[Entries for pointing to words and elements]

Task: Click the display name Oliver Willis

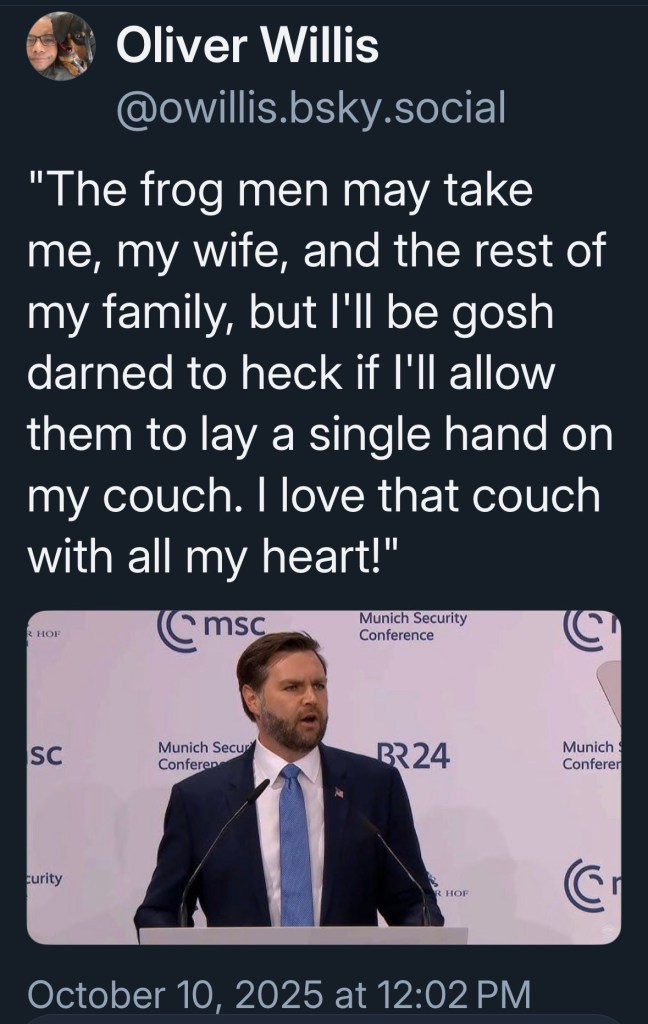Action: click(x=248, y=45)
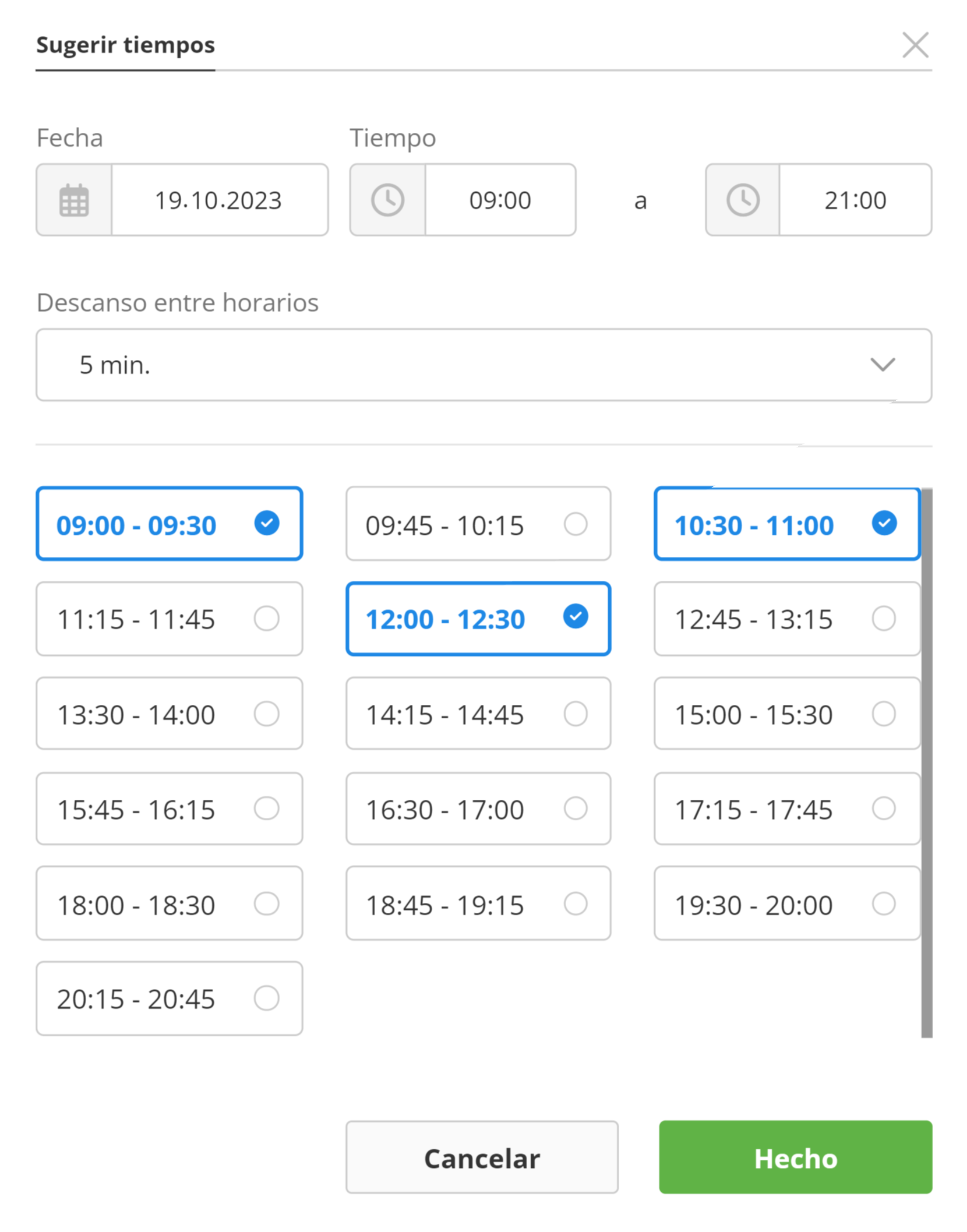The image size is (967, 1232).
Task: Click the chevron arrow in the 5 min. dropdown
Action: click(883, 365)
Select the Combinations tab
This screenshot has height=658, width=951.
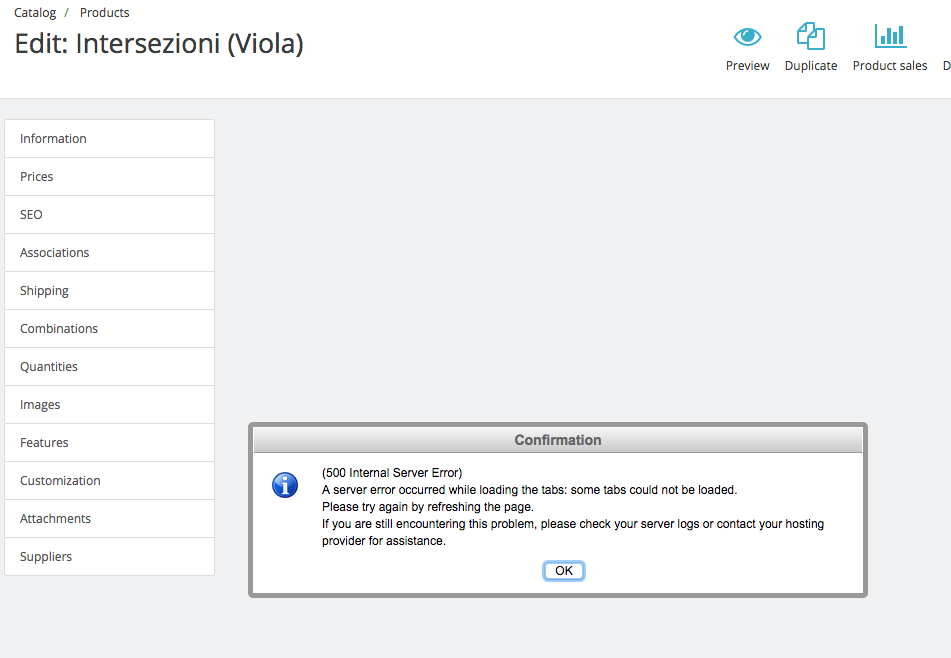click(110, 329)
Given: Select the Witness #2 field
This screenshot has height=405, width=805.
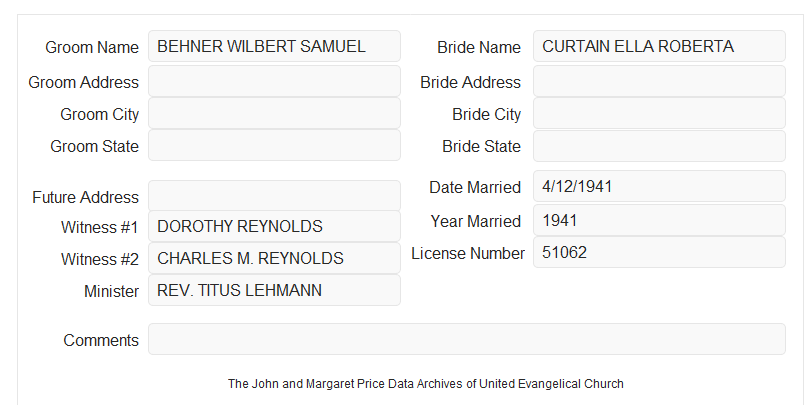Looking at the screenshot, I should [x=274, y=258].
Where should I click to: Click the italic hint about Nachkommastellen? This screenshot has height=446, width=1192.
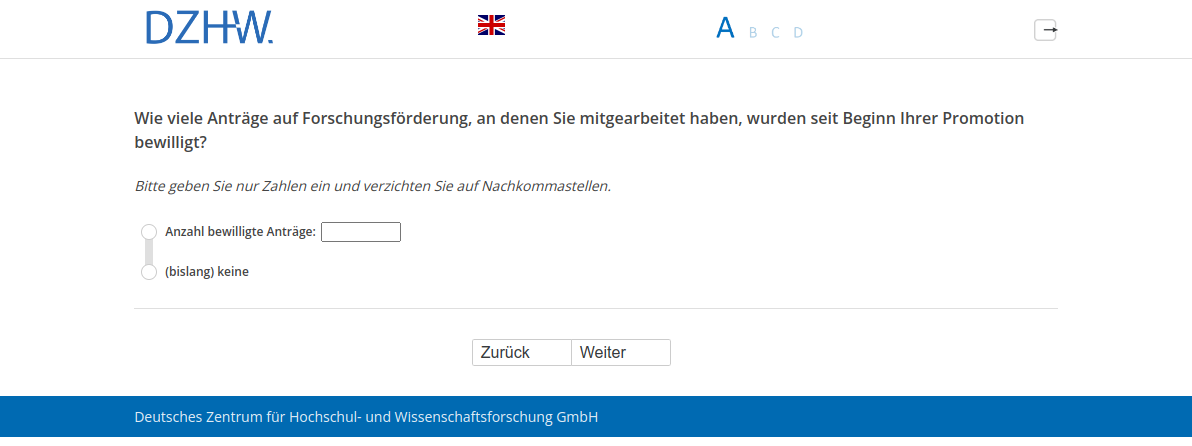[372, 186]
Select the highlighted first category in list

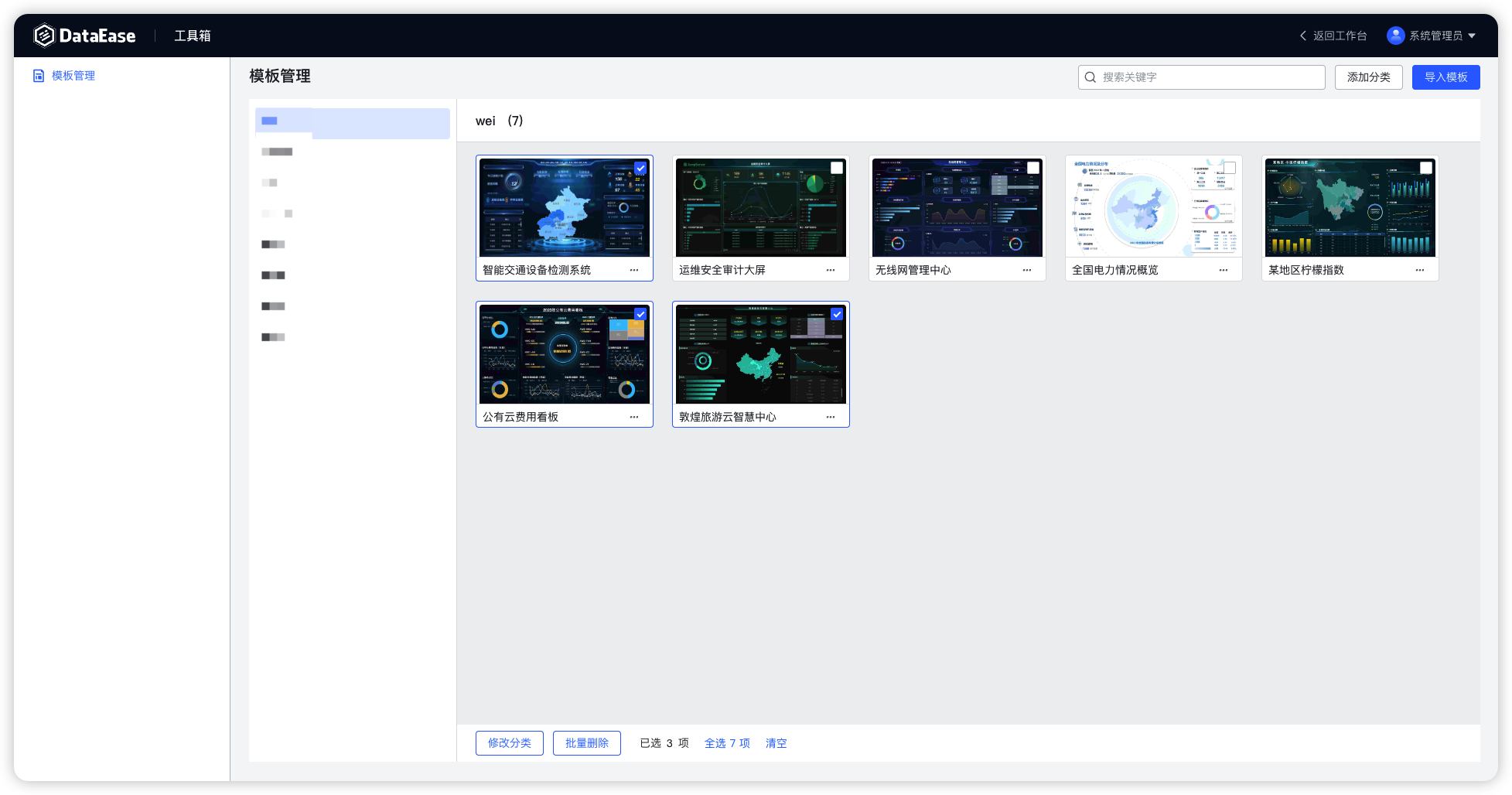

* [Given request] Report each line of the entries above that contains the word "This", copying every such line in full.

* [The reply]
This screenshot has height=658, width=951.
This screenshot has height=405, width=805.
Where should I click to: Click the italic hint about Nachkommastellen? This screenshot has height=446, width=1192.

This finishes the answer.